Cairns are being erected throughout an Aberdeen fishing community to remind residents of its historical roots amid its rapid expansion.
The first of five plaques was officially unveiled in Cove Bay, to the south of the city, yesterday.
Each has been placed in a historically important location, featuring information about notable past inhabitants and events, and photographs from residents and The Press and Journal’s archives.
One of the cairns marks the site of the former Mains of Loirston, which was used as a dairy farm by one of the area’s best-known families.
It was set up and operated by William and Elizabeth Allan in the 1940s, and was later taken over by their son Sandy until the land was bought for housing in 2009.
Their daughter Margaret bequeathed £10,000 to the area on her death – to be used to highlight Cove’s farming history.
And yesterday her niece, Liz Allan, unveiled the first of the new plaques created to keep her legacy alive.
She said: “I think the cairns are such a good idea and it will let people in Cove appreciate where it has come from.
“When I was growing up there were still farmers in Cove ploughing their fields with horses, and everybody knew everybody.
“It is still a great community but as it gets bigger some of that is going to get lost, but I hope that the new people who come in can see these and enjoy being Covers too.”
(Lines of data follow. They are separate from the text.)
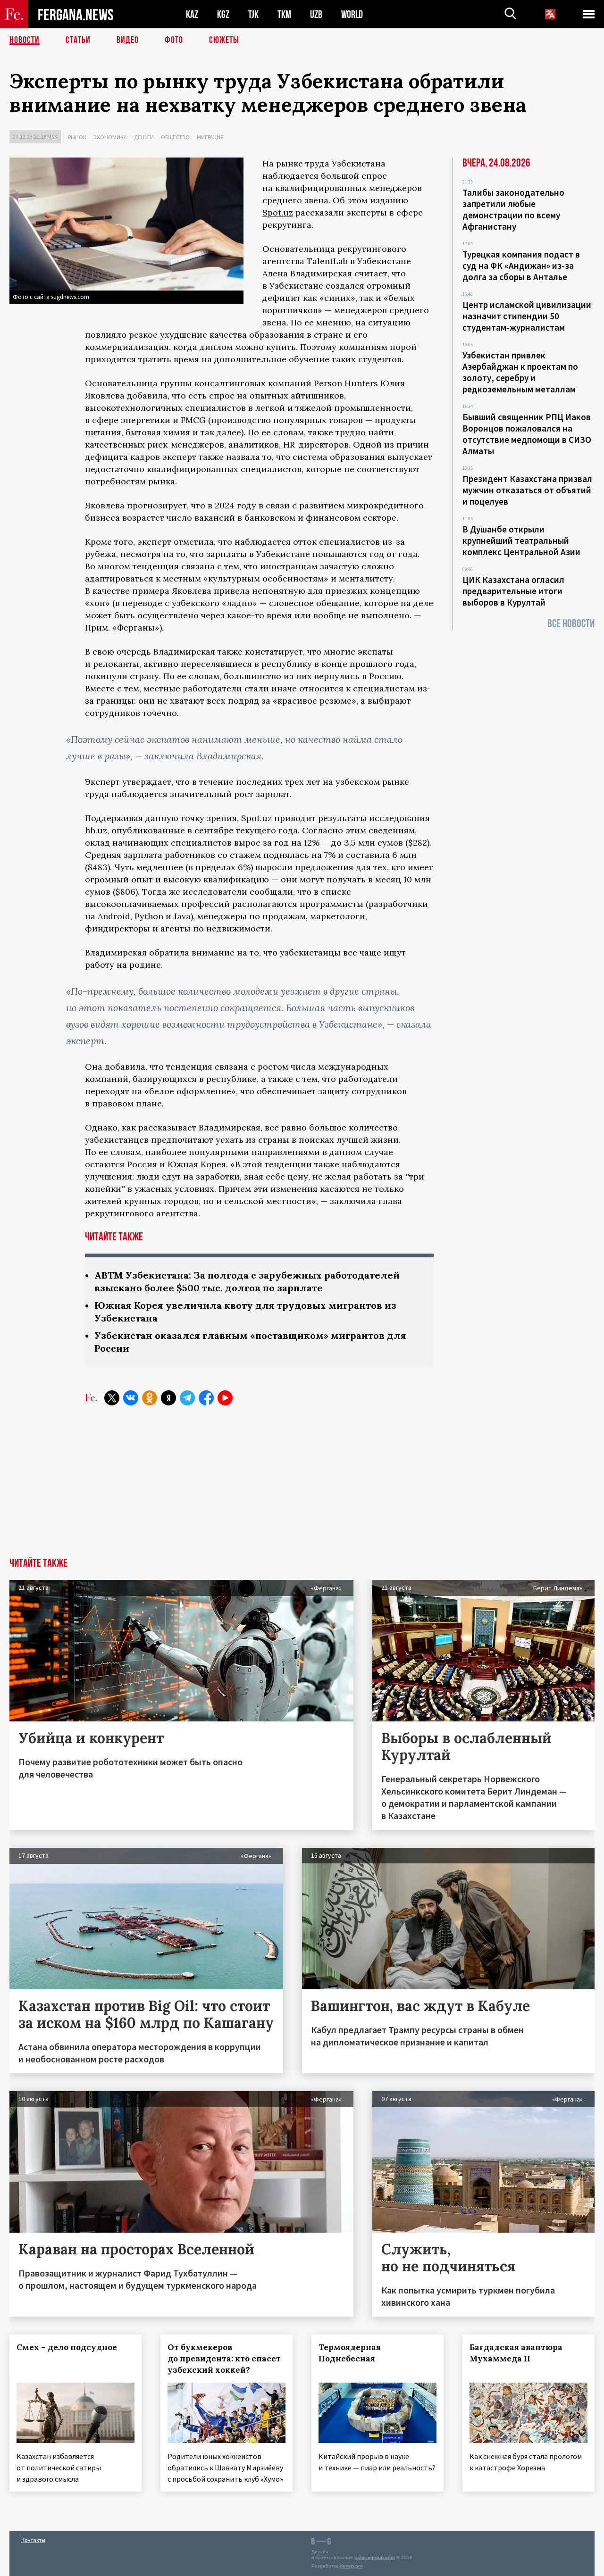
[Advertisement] (302, 1487)
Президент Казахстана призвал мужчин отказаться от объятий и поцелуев (527, 490)
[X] (111, 1397)
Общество (175, 137)
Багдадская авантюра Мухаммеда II (516, 2353)
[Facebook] (206, 1397)
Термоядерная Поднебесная (350, 2353)
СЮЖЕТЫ (224, 40)
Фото (174, 40)
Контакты (33, 2539)
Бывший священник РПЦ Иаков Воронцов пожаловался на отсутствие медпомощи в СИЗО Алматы (526, 434)
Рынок (77, 137)
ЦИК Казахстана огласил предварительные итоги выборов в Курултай (513, 591)
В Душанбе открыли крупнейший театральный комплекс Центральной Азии (521, 540)
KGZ (223, 14)
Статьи (78, 40)
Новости (24, 40)
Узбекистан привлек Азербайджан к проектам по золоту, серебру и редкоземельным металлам (520, 372)
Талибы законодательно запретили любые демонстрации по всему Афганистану (513, 209)
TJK (253, 14)
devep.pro (351, 2565)
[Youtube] (225, 1397)
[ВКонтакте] (130, 1397)
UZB (316, 14)
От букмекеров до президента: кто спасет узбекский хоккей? (224, 2358)
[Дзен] (168, 1397)
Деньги (144, 137)
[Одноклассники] (149, 1397)
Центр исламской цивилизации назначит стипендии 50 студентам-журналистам (526, 316)
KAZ (192, 14)
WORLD (352, 14)
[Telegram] (187, 1397)
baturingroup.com (374, 2557)
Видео (128, 40)
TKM (284, 14)
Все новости (571, 624)
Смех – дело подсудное (67, 2347)
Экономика (110, 137)
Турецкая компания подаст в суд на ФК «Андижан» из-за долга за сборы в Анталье (521, 266)
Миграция (210, 137)
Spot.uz (277, 212)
Work to install plaques on the remaining cairns – at South Loirston Road, Altens Community Centre, Cove Library and Charleston School – will continue during dry weather in the coming days.
The information on each was compiled by Michele McPartlin, who is also the chairwoman of Cove and Altens Community Council.
“I’m hoping this will get people thinking more about the history of Cove and the community – and perhaps start trying to do some research themselves,” she said.
“There have been a lot of interesting stories so it’s taken a long time.
“It was like a journey where I didn’t know where I was going, but it has been fantastic.”